*** Opening of Source records ***

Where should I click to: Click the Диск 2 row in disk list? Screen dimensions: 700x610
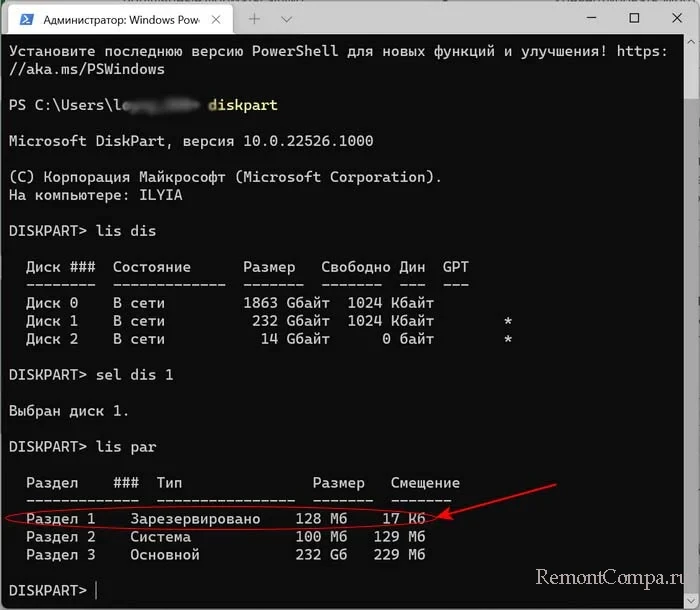[230, 339]
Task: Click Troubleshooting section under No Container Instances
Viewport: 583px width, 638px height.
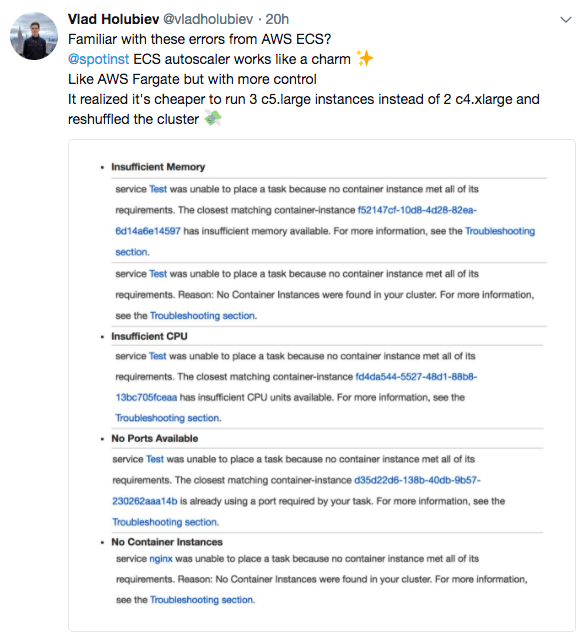Action: coord(202,600)
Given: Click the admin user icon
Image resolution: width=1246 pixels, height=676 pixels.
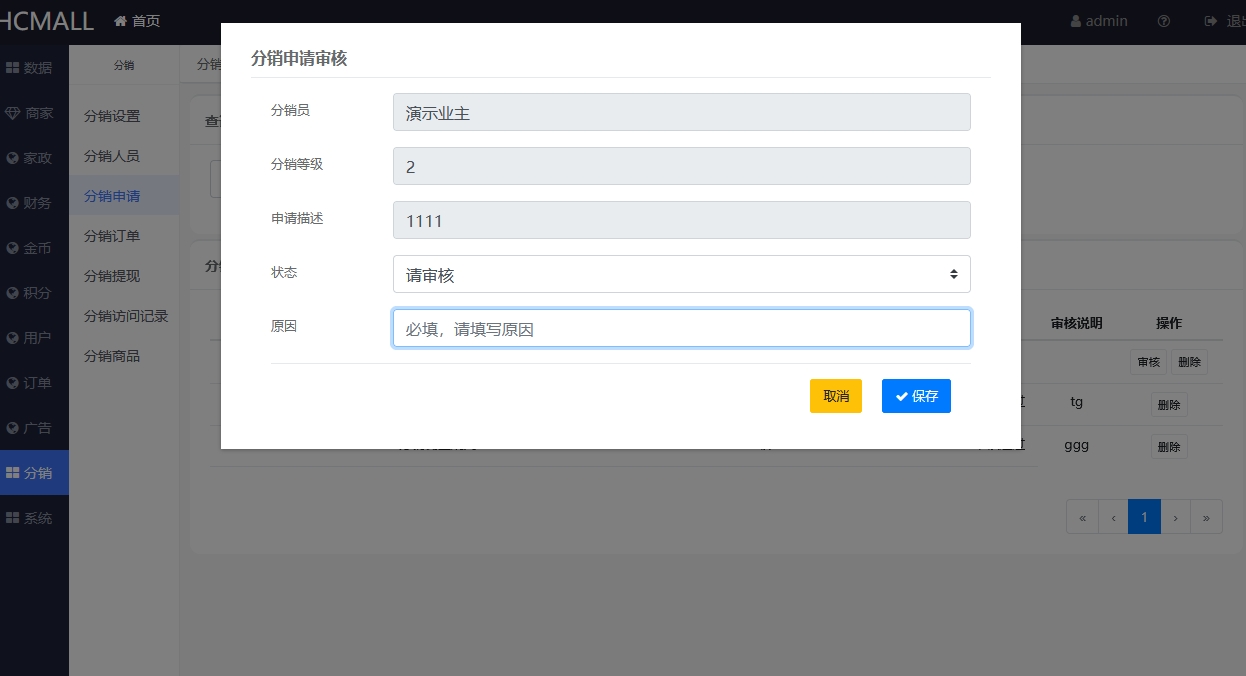Looking at the screenshot, I should tap(1076, 21).
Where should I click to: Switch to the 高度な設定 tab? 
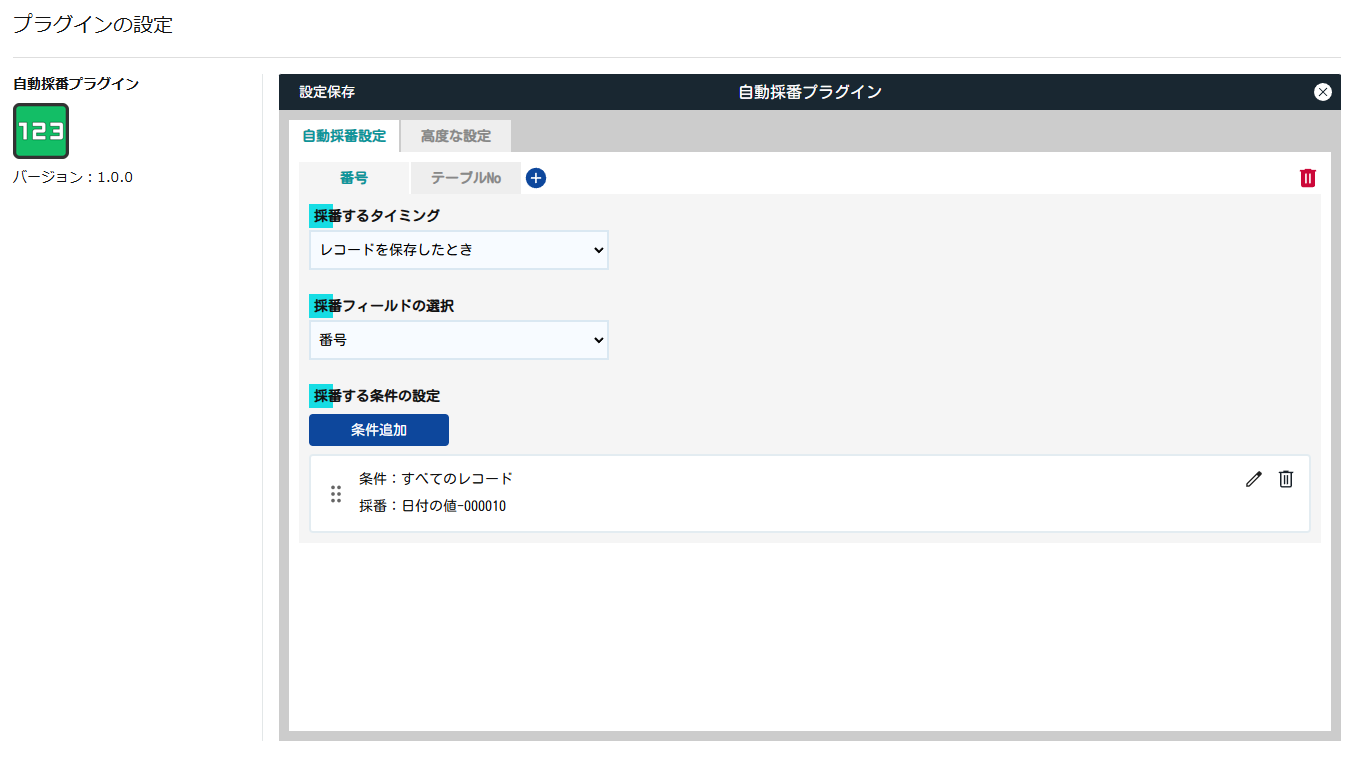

*** Close of Source records ***

What to work on :: Nothing but the lines from the line containing "Viewport: 583px width, 638px height." through the last line of the records above is to be extracted, exactly and with no pictures.

Response to the task ::
Viewport: 583px width, 638px height.
Action: coord(202,600)
Given: Click the admin user icon
Image resolution: width=1246 pixels, height=676 pixels.
Looking at the screenshot, I should tap(1076, 21).
Where should I click to: Switch to the 高度な設定 tab? 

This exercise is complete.